Hi Everyone, can anyone with experience throw in a...
# ask-community
j
Hi Everyone, can anyone with experience throw in a couple of key concepts with regard to the following use case? We want to store SEO results from a third party API provider in Postgres. There is a table with keywords. Those keywords are sent via POST to the API and are appended to a queue at the provider side. The list of keywords can grow on our side. A request ID is returned for each request. There is a method to check for the request's status by submitting the request ID at frequent intervals. As soon as the request was processed, a status changes and a download ID is provided. Then json data can be downloaded via a third method. These results should stored into postgres and should be cached (or a database check...) so that subsequent identical keyword requests for an already requested timeframe are not requested a second time, unless the results are older than one month.
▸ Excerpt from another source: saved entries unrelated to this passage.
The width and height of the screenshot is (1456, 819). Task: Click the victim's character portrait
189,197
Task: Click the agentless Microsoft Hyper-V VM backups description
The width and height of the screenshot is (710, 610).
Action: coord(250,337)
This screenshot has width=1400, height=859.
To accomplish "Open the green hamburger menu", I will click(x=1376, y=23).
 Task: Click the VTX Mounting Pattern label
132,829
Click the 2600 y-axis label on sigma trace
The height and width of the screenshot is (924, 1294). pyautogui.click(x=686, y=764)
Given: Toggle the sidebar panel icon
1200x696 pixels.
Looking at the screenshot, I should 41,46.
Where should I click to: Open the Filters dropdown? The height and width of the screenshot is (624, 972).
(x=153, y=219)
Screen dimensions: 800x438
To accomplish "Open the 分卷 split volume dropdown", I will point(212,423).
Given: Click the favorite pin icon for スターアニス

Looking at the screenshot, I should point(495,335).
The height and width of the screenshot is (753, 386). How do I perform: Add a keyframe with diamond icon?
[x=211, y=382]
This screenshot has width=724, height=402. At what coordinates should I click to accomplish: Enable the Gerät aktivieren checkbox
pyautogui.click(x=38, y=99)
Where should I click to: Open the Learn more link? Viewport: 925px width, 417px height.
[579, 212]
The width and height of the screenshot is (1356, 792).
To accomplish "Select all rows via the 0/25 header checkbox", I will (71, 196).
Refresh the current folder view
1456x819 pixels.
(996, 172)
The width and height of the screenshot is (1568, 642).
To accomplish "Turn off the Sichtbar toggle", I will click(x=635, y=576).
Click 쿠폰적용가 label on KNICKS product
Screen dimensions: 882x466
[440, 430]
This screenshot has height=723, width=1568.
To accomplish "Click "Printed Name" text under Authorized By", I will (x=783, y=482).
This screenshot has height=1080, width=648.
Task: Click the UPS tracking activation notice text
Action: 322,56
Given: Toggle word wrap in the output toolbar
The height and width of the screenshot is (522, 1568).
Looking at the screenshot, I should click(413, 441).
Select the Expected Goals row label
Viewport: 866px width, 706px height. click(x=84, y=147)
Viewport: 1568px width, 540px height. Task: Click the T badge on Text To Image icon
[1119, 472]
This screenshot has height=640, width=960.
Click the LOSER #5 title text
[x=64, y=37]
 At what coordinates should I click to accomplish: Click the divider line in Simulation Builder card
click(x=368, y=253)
Should we better use sensors or a connected pipeline of OPs where the initial op is triggered and the user functions decide whether or not to proceed to subsequent OPs? Is there any kind of caching facility in dagster or should we resort to something like requests-cache... Overall, how would you pros setup dagster for something like this? Any design ideas/ patterns would be greatly appreciated. Thx Jens
o
Hi @Jens, interesting question. My intuition is that this is a good use case for a combination of dynamic mapping and conditional branching. The dynamic mapping bit lets you copy a subgraph n times during execution (so do X thing for each keyword). That X thing would in this case be something of the form "check if we already have recent data for this keyword, if so, stop executing, if not, submit request, poll for it to complete, download data, store in postgres". A rough sketch of this setup would look like:
Copy code
from dagster import op, job, Out, DynamicOut, DynamicOutput


@op(out=DynamicOut())
def get_all_keywords():
    # yield an output for each keyword that we have -- this can change
    # between runs, so use a DynamicOut
    for kw in ["a", "b", "c"]:
        yield DynamicOutput(value=kw, mapping_key=kw)


@op
def submit_request(keyword):
    ...


@op
def poll_for_completion(request_id):
    ...


@op(out=Out(is_required=False))
def check_for_keyword(keyword):
    # query postgres...
    have_recent_data = ...
    if not have_recent_data:
        yield Output(keyword)


@graph(ins={"keyword": GraphIn()})
def update_keyword_data(keyword):

    # this output will only fire if keyword doesn't have recent data
    keyword = check_for_keyword(keyword)
    # these will not run if the above doesn't run
    request_id = submit_request(keyword)
    download_link = poll_for_completion(request_id)
    ...


@graph
def update_all_keywords():
    get_all_keywords().map(update_keyword_data)
this implementation uses the database itself as the "cache" just for simplicity (no need to maintain two sources of truth)
j
This is wonderful. Thanks for your effort. Will give it a try and feedback in this quorum.
j
Hi Owen, is the graph concept final already? Seems like an experimental feature? Will this be a good idea to build an inplementation with regard to future compatibility and breaking changes?